PROBLEM A
In the Timer notes, rewrite the passage that begins "LLM" and ends "( + transfer to various downstream tasks )" as one shorter sentence, keeping its main facts.
PROBLEM B
Say whether each statement agrees with the Timer notes, and answer yes or no with the deciding words quoted. (i) The curated datasets hold up to 1 billion time points. (ii) The model uses a BERT-style architecture. (iii) Timer is pretrained by masked reconstruction.
PROBLEM C
Resume the Timer notes after the line "Generative pre-training (GPT)" and keep to the same outline style.

TEXT UNDER STUDY

───

Timer: Transformers for Time Series Analysis at Scale
Contents
- Abstract
- Introduction
- Related Works
- Approach
- Data
- Training Strategy
- Model Design
- Experiments
- TS Forecasting
- Imputation
- Anomaly Detection
- Scalability
- Analysis
0. Abstract
Large time series models (LTSM)
- To change the current practices of training small models on specific datasets from scratch!
- (Pretraining) Dataset
- Curate large-scale datasets with up to 1 billion time points
- Unify heterogeneous TS into single-series sequence (S3) format
- Model: GPT-style architecture to-ward LTSMs.
- Task: Convert various tasks into unified “generative task”
- forecasting, imputation, and anomaly detection
Result: Time Series Transformer (Timer)
- Pretrained by autoregressive next token prediction on large multi-domain datasets
- Fine-tuned to downstream scenarios
1. Introduction
Accuracy deteriorate drastically in scenarios with limited data!
LLM
- Training on large-scale text corpora
- Remarkable few-shot and zero-shot abilities
\(\rightarrow\) Motivate to develop large time series models (LTSM) on numerous unlabeled series data
( + transfer to various downstream tasks )
Generative pre-training (GPT)

───

MATERIAL SUPPLIED
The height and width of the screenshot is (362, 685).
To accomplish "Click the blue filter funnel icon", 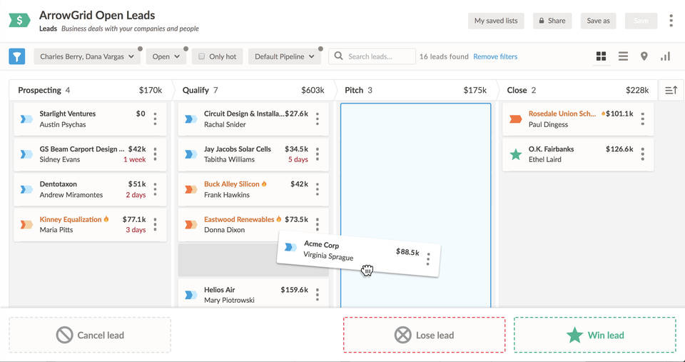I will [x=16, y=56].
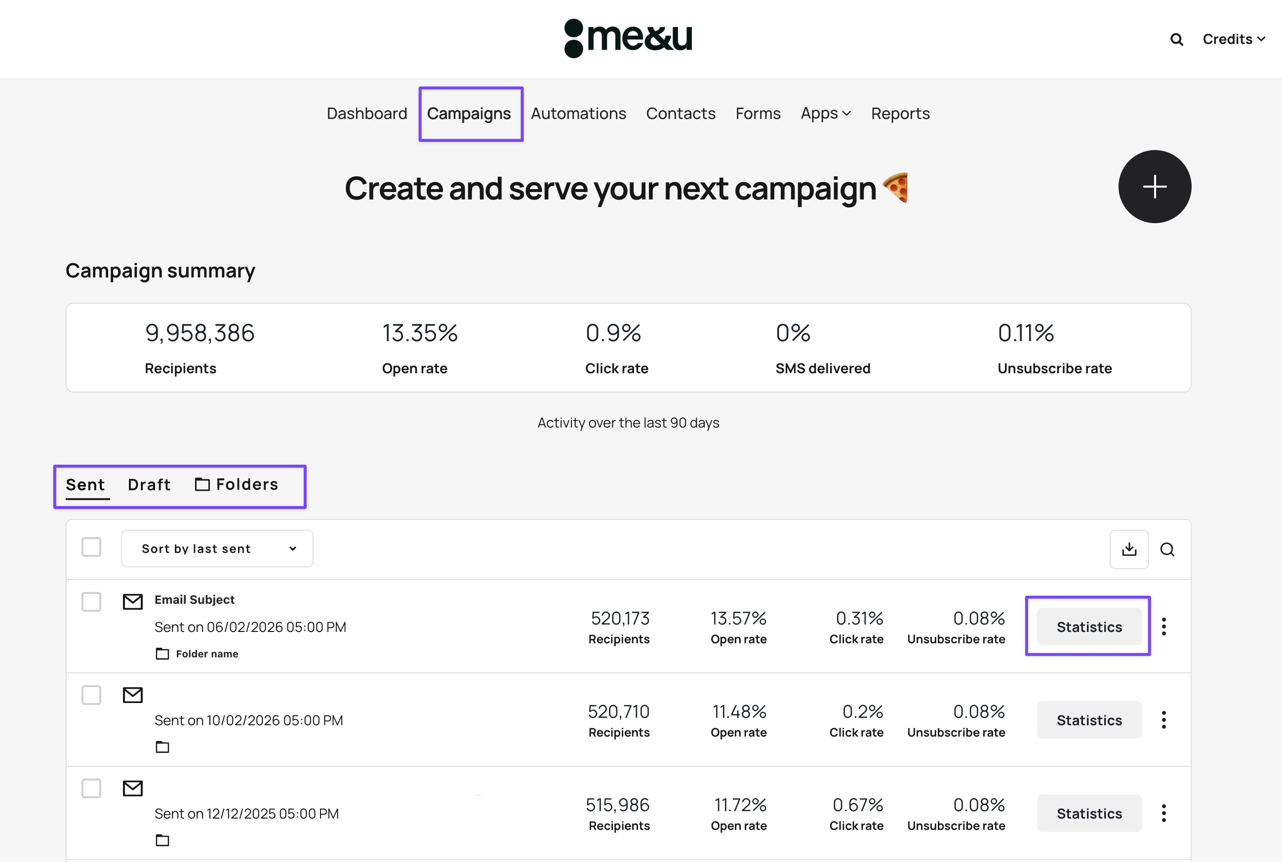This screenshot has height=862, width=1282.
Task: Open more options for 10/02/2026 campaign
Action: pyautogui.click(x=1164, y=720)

───

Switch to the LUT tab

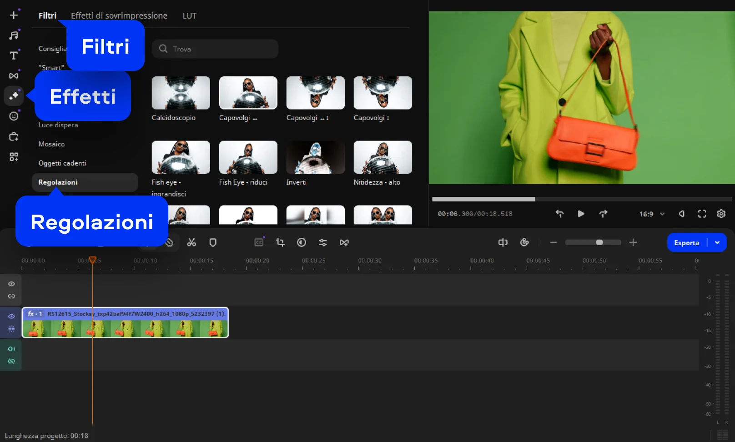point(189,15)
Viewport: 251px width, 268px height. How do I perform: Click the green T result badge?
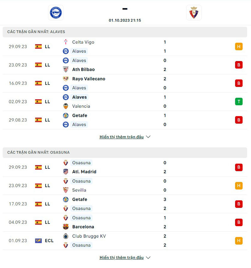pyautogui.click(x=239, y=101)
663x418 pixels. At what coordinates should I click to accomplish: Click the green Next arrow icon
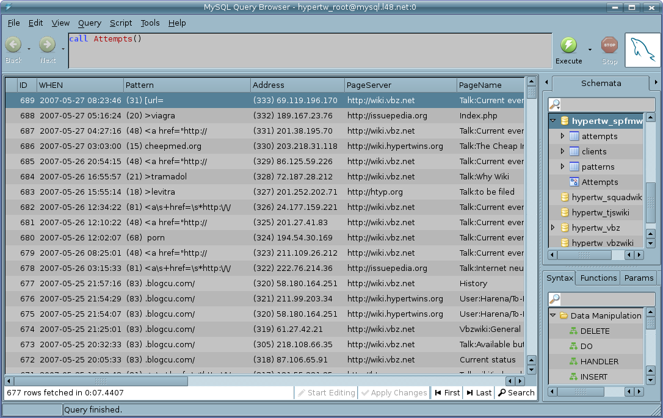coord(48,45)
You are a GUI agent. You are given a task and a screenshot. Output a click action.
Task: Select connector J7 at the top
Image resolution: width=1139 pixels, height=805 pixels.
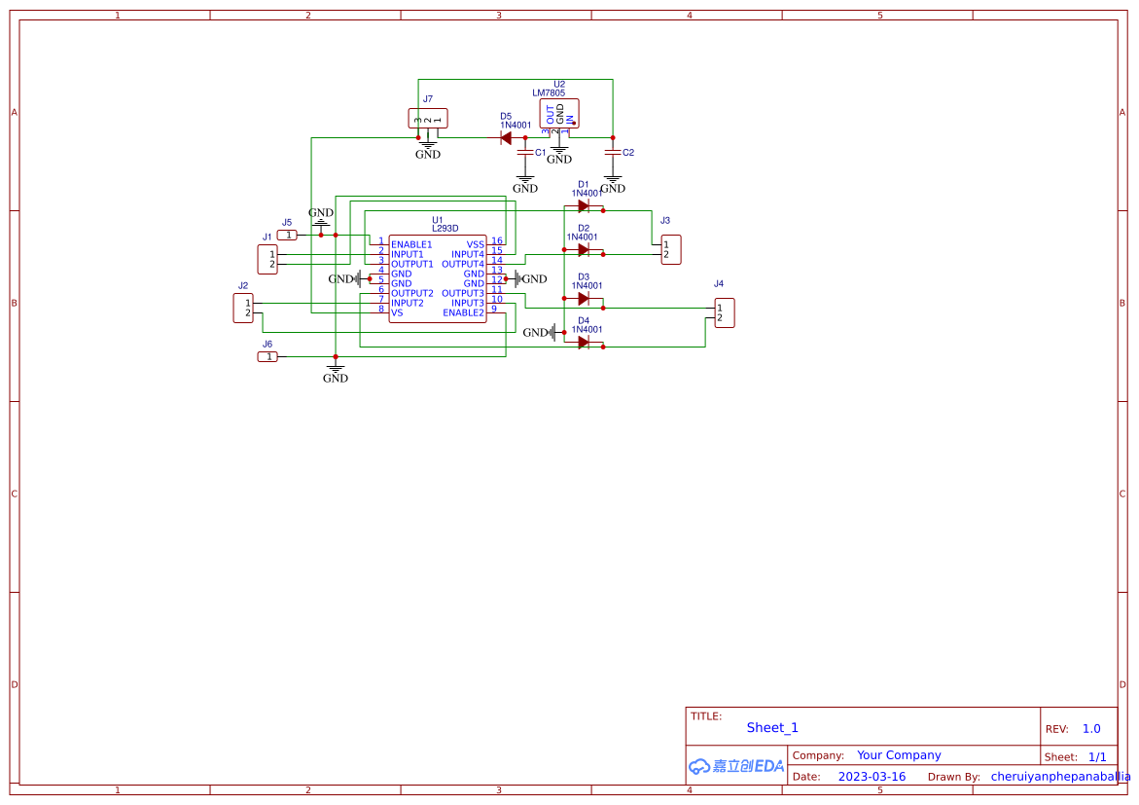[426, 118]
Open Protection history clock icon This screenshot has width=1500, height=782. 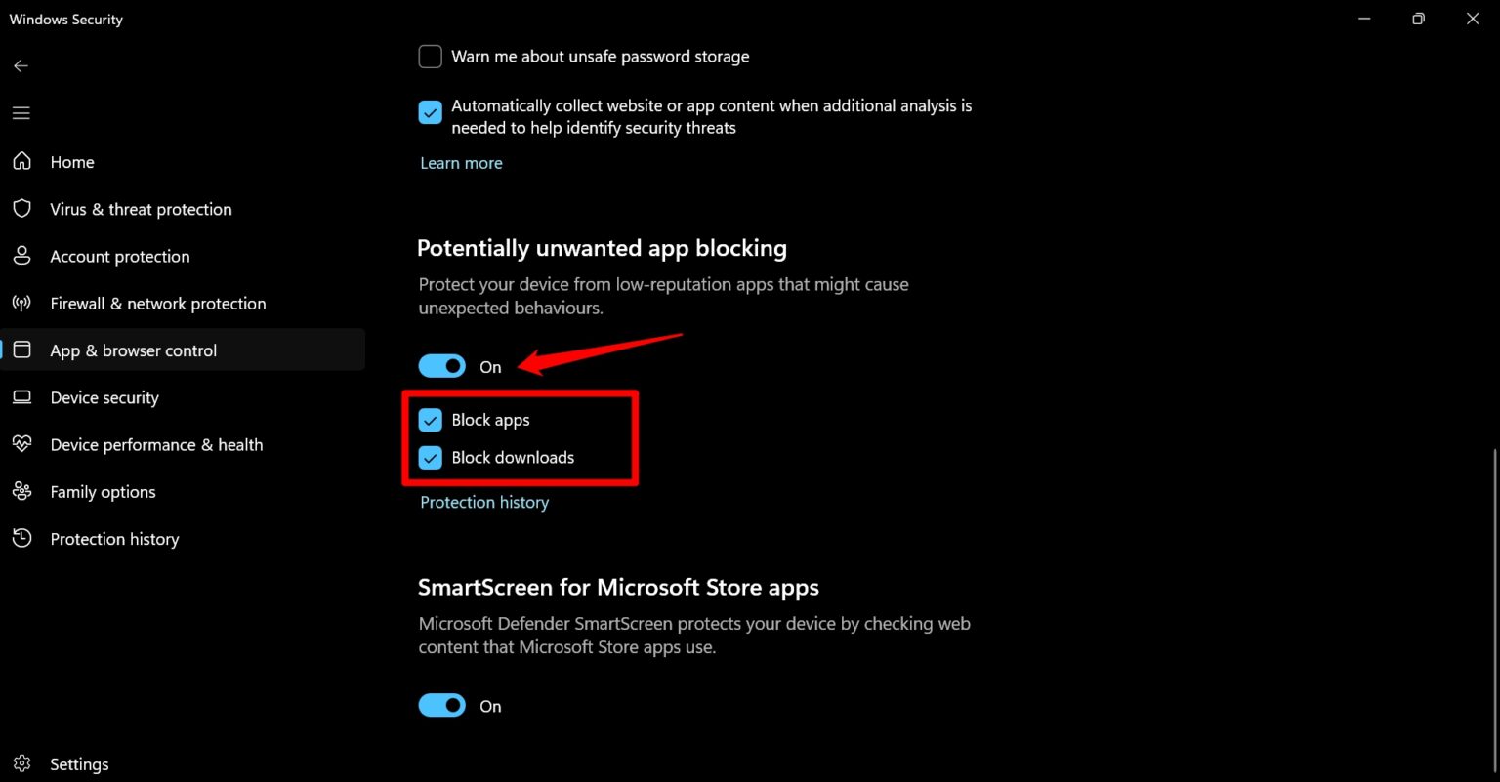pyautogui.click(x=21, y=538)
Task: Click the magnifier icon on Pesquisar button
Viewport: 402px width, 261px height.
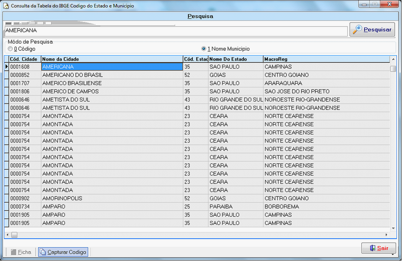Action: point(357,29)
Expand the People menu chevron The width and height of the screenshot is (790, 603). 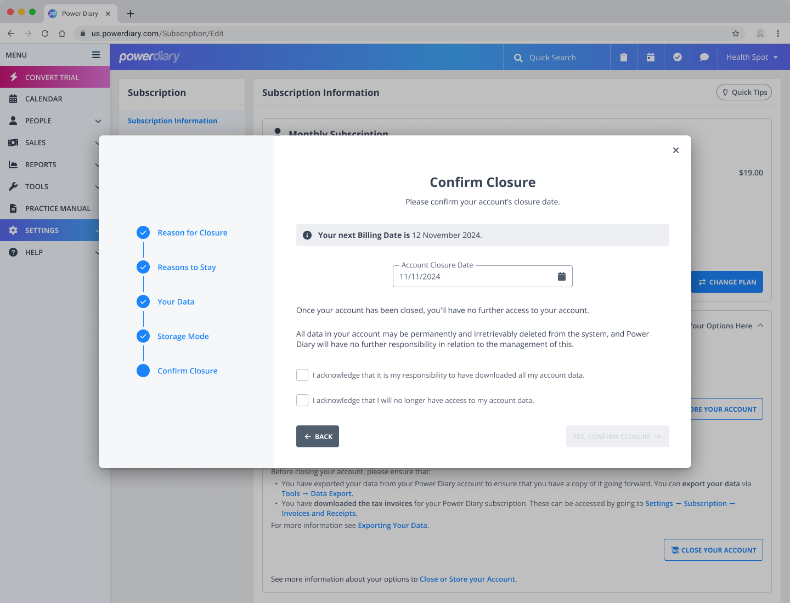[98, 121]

───

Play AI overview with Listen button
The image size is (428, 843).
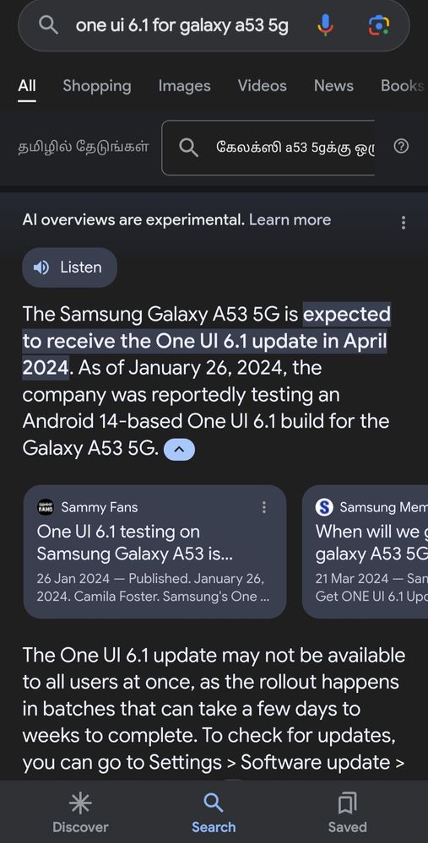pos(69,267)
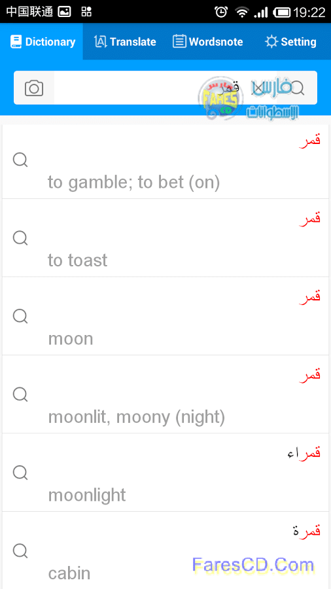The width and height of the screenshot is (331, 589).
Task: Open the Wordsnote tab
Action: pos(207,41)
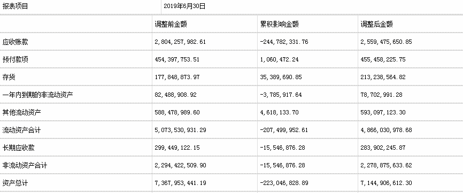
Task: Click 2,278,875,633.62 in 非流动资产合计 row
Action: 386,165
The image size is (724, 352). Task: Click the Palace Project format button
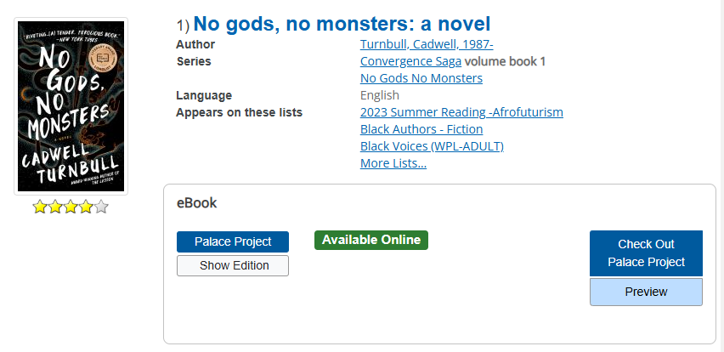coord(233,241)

───

REPLY A
LLMs, trained on large-scale text corpora, show remarkable few-shot and zero-shot abilities, which motivates building large time series models (LTSM) on numerous unlabeled series data and transferring them to various downstream tasks.

REPLY B
(i) Yes: "Curate large-scale datasets with up to 1 billion time points"
(ii) No: "Model: GPT-style architecture to-ward LTSMs."
(iii) No: "Pretrained by autoregressive next token prediction on large multi-domain datasets"

REPLY C
Several essential abilities that are not present in small models
- (1) Generalization ability:
- that one model fits all domains
- (2) Task generality:
- that one model copes with various tasks
- (3) Scalability:
- that the performance in- creases with the scale of parameters and pre-trained data.
Existing research has not addressed several fundamental issues for developing LTSMs.
- When is the benefit of LTSMs warranted?
- [Figure 1] Training on 5% samples from ETTh1 only induces a 11% MSE increase.
- training oversaturation of these benchmarks can underestimate the advantages of LTSMs
- How to pretrain scalable LTSMs?
- No consensus on the LTSMs architecture!!
- Still obscure whether existing large-scale pre-trained time series models with the prevalent encoder-only structure can deliver the expected scalability
- Tokenization of heterogeneous TS for pre-training are left behind by other fields.
- Unified formulation to tackle various analysis tasks with TS of different lengths by one single pre-trained model remains underexplored
Timer
( Large-scale pre-trained Time Series Transformer)
[1] Dataset: Unified Time Series Dataset (UTSD)
-
Aggregate publicly available TS datasets
& following curated data processing
[2] Pre-trained models
- Propose the single-series sequence (S3) format
- Convert heterogeneous series with reserved patterns into unified to ken sequences.
[3] Training strategies: GPT-style objective (next token prediction)
- To realize the few-shot capability and task generality toward LTSMs
Timer vs. others
- (others) Prevalent encoder-only architecture
- (Timer) aligns similar properties as LLMs
- such as the decoder-only structure trained by autoregressive generation.
- notable few-shot generalization, scalability, and feasibility for various series lengths and tasks with one model.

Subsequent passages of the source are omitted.